Sog. Catering-Unternehmen sind Dienstleistungsbetriebe, die zubereitete Speisen und Getränke abgeben.

Gibt der Catering-Unternehmer Speisen und Getränke im eigenen Namen und für eigene Rechnung direkt an den einzelnen Endabnehmer ab, liegt eine Lieferung vor, wenn der Catering-Unternehmer über die Abgabe hinaus keine nicht notwendig mit der Vermarktung verbundenen Dienstleistungen an den Endabnehmer erbringt (Tz. 2.). Schuldet der Catering-Unternehmer seine Leistung einem Großabnehmer (z. B. Krankenhaus, Altenheim oder Schule) und gibt der Großabnehmer Speisen und Getränke an den Endabnehmer ab, gilt umsatzsteuerlich Folgendes.
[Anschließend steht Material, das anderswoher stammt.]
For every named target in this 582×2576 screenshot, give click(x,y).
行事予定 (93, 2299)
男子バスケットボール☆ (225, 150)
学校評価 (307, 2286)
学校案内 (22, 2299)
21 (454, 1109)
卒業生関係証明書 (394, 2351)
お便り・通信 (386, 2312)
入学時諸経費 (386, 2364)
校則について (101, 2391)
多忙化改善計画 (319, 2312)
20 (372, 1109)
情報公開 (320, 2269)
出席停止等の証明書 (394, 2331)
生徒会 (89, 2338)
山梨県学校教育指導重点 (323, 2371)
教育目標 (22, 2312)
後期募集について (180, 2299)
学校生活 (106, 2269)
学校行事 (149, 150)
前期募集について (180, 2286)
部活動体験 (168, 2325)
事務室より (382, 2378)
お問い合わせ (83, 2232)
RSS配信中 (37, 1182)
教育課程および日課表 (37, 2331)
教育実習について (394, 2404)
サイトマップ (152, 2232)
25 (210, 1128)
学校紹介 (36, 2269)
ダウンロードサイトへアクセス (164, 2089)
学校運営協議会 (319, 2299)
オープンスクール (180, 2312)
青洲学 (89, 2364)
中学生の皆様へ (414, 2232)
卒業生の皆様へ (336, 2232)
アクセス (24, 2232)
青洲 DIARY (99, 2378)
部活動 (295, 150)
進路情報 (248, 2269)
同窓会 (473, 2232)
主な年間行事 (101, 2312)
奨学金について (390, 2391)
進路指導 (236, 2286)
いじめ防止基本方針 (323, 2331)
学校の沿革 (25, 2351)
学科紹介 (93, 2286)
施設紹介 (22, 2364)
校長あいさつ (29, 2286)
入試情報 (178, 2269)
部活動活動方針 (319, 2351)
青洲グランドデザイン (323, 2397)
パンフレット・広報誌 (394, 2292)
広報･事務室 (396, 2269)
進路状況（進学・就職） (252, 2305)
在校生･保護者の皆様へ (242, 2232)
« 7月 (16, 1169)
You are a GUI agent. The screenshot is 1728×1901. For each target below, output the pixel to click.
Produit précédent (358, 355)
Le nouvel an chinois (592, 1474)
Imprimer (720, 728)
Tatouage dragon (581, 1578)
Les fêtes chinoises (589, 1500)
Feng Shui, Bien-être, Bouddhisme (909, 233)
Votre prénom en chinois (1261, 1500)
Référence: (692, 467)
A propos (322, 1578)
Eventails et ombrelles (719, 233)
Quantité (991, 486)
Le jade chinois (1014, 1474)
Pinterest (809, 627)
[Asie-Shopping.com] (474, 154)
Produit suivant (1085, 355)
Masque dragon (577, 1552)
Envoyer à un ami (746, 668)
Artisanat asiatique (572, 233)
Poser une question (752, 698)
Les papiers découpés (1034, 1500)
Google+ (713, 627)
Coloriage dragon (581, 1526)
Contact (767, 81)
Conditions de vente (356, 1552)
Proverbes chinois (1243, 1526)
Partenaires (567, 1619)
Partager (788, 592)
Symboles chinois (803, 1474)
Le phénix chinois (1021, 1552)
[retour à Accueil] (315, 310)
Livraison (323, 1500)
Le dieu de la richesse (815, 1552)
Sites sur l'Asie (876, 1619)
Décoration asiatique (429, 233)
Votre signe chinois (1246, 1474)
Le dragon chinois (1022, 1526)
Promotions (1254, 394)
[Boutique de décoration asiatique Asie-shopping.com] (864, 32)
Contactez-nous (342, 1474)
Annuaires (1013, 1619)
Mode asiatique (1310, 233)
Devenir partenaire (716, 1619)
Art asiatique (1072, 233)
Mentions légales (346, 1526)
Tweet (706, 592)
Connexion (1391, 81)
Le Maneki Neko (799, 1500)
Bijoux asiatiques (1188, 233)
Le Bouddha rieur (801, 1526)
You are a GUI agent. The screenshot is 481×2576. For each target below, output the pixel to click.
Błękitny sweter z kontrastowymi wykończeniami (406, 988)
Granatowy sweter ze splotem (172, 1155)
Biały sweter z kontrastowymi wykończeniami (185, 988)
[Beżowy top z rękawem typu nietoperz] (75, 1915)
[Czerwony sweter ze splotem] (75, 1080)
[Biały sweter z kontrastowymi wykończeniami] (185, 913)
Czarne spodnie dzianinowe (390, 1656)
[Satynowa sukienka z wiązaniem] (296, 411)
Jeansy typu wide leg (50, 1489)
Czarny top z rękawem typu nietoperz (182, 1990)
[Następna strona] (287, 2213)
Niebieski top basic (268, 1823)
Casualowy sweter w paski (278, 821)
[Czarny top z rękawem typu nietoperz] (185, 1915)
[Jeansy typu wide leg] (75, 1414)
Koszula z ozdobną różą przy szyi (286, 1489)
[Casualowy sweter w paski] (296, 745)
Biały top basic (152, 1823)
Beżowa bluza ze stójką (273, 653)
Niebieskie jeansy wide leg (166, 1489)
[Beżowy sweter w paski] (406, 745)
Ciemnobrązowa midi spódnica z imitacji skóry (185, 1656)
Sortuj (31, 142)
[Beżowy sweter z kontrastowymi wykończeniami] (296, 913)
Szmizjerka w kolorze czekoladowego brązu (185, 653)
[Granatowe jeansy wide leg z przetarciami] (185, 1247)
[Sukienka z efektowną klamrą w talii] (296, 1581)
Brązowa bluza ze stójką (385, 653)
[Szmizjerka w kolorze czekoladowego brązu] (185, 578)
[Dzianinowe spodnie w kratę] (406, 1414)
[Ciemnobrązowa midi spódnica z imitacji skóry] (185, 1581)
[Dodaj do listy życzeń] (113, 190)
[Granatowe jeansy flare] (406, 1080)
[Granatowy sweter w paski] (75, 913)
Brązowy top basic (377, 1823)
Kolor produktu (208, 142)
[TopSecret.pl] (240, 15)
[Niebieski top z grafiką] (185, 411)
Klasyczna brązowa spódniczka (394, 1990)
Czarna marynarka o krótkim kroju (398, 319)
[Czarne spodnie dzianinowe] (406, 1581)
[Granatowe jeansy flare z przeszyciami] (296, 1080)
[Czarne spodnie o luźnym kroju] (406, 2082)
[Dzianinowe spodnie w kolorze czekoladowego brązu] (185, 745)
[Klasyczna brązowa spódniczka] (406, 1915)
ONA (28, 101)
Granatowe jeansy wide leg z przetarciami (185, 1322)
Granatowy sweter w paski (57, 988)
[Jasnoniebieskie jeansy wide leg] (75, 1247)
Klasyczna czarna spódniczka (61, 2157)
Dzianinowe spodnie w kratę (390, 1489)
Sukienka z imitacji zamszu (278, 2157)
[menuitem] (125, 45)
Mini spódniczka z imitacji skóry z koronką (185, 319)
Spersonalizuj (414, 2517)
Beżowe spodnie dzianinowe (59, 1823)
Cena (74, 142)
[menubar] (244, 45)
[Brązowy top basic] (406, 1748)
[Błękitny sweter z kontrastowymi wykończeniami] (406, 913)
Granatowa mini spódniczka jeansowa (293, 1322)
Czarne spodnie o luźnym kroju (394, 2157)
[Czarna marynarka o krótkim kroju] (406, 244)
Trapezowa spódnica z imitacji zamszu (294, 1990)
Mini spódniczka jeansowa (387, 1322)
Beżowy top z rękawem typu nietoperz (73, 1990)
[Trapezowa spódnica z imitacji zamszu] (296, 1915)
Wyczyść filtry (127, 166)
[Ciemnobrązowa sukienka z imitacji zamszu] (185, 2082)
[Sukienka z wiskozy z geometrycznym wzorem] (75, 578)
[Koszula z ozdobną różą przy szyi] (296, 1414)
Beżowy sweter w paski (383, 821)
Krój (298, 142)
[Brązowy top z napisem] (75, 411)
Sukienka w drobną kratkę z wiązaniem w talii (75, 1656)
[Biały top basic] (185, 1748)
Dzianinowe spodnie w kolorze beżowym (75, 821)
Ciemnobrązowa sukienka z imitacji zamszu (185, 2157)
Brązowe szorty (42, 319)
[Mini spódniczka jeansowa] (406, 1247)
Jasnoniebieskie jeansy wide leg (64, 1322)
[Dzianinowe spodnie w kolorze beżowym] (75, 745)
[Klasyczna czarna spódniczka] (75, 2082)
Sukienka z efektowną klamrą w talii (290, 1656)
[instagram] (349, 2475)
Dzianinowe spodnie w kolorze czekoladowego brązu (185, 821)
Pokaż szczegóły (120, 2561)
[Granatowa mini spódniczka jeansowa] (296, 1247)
3.3.1 Leistung des Catering-Unternehmers

Die Leistung des Catering-Unternehmers an den Großabnehmer ist eine Lieferung, wenn sich die Leistung auf die reine Anlieferung der Verpflegung beschränkt. Wird der Catering-Unternehmer gegenüber dem Endabnehmer tätig, indem er z. B. Geschirr und Besteck des Großabnehmers reinigt, erbringt er eine sonstige Leistung an den Großabnehmer. Die Reinigung ist eine Dienstleistung, die nicht notwendig mit der Vermarktung der Speisen und Getränke verbunden ist.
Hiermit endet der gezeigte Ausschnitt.